There is just no way for you to be sure that you can achieve what you want.

You can buy the site and hope to get planning permission. 

You can offer to buy the site subject to planning permission - the vendor is unlikely to agree to such a sale. 

Your best approach is to talk to an architect or planning consultant in the area and ask them to give you their best guess. They might be able to talk to the planners and ask them their view. But you will not know the final result until An Bord Pleanála has made a decision on any appeal. 

I think you have to walk away from it.


----------



## threebedsemi (31 Mar 2011)

Gizzy

Your application would be for a 'change of house type' from that previously granted, which on the face of it should be straightforward enough. In theory the subject matter of the application is just a change of house type and if you don’t dramatically alter the size of height from that originally granted, you should be able to obtain planning.

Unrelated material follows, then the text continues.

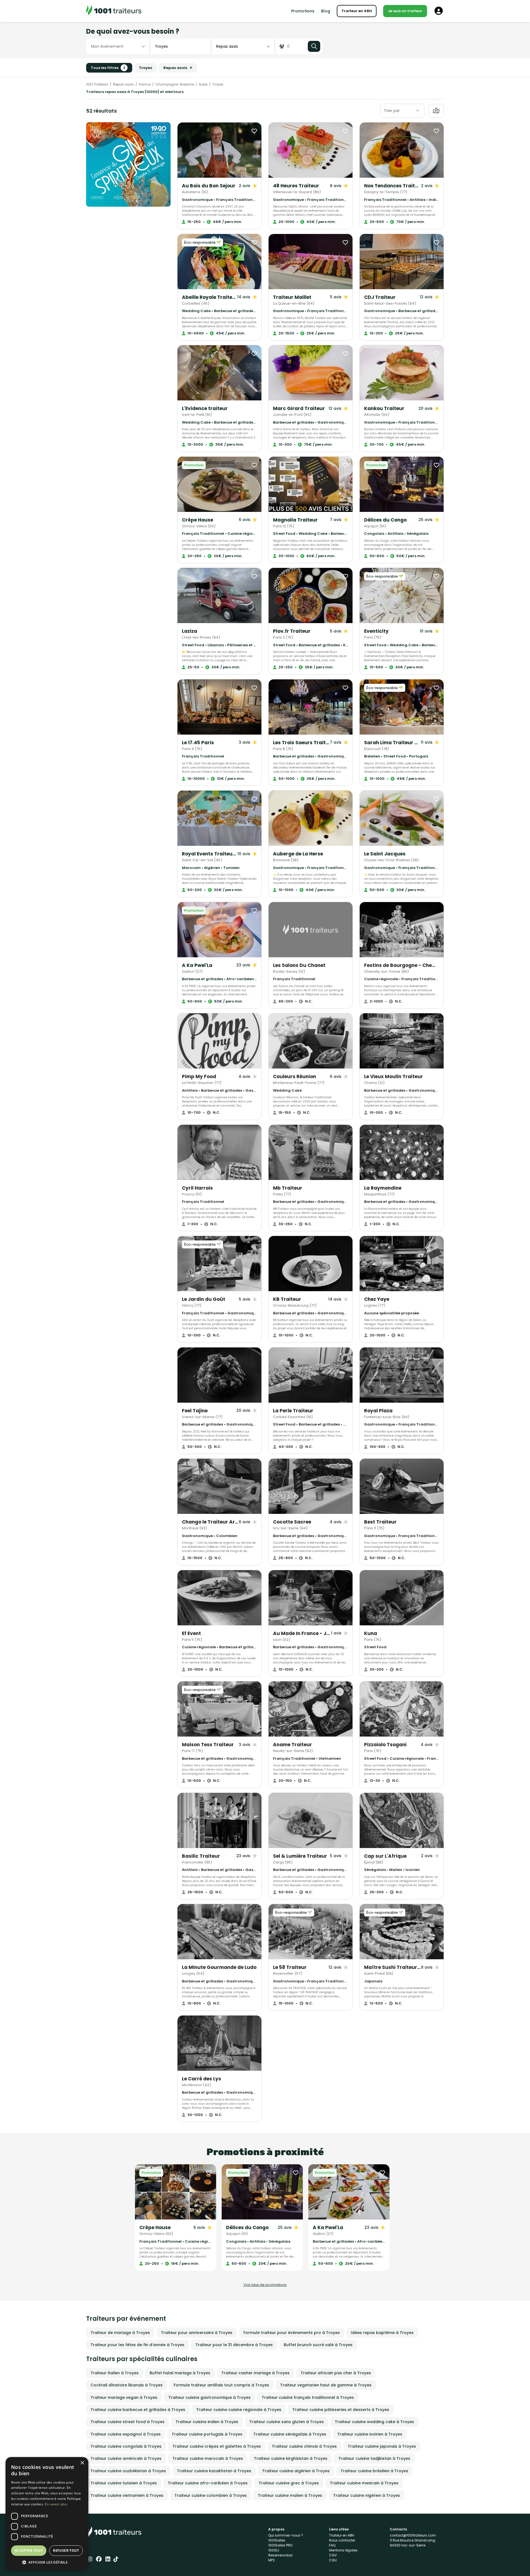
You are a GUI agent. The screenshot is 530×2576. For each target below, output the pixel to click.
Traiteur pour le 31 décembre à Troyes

However you should bear in mind the following:
1. Depending on when the original planning permission was granted, it is possible that the requirements regarding effluent treatment for single houses has changed in the meantime. Some planning authorities are finally getting 'tough' with regard to this, and they may request that the site be retested, or that you otherwise show how the proposal will meet the current EPA guidelines. This can cause all sorts of problems on sites which were 'borderline' to begin with.

2. You should carefully examine (or have someone do it for you) the original planning file for anything which that might throw up (planners and other departments internal reports sometimes raise issues of concern which are ignored at the time but may have become more important with subsequent changes to development plans etc.). Also check if there were any observations of objections to the original application.

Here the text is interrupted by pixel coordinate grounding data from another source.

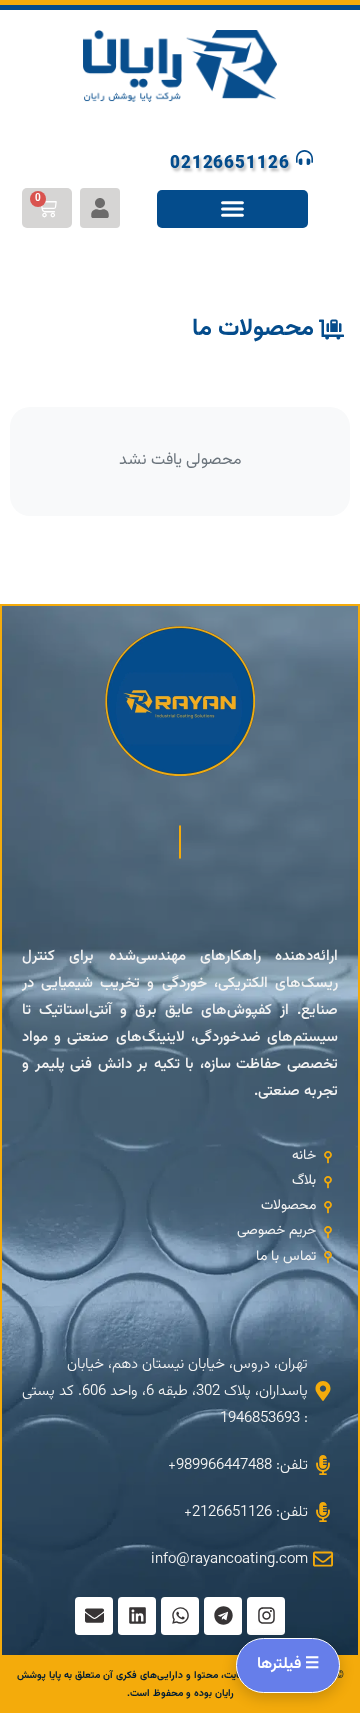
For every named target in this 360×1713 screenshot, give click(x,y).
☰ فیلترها (288, 1664)
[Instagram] (266, 1616)
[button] (233, 209)
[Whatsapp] (180, 1616)
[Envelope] (94, 1616)
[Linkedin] (137, 1616)
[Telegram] (223, 1616)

3. Check to see if the application site has been moved to a different zone in a development plan since planning was granted, or is set to be moved in a draft plan . By this I mean has the area in general been moved into or out of a zone in which stricter 'housing need' guidelines are now in play. 

I agree with BB that you won’t know for certain until you have a grant of planning permission in your hand. 

After all that, and on the positive side, it should be possible to obtain permission for a contemporary design in Sligo. There are several good (and some not so good) precedents for contemporary houses in the county. 

Copy the original planning file, do your homework, and arrange a meeting with the relevant planning officer to discuss his or her opinion on your chances, how the situation has changed since the original permission was granted, and if there are in their opinion any limitations with regard to heights, massing etc. 

You should consider appointing an architect for this phase of the operation, and to attend the meeting with you if possible. 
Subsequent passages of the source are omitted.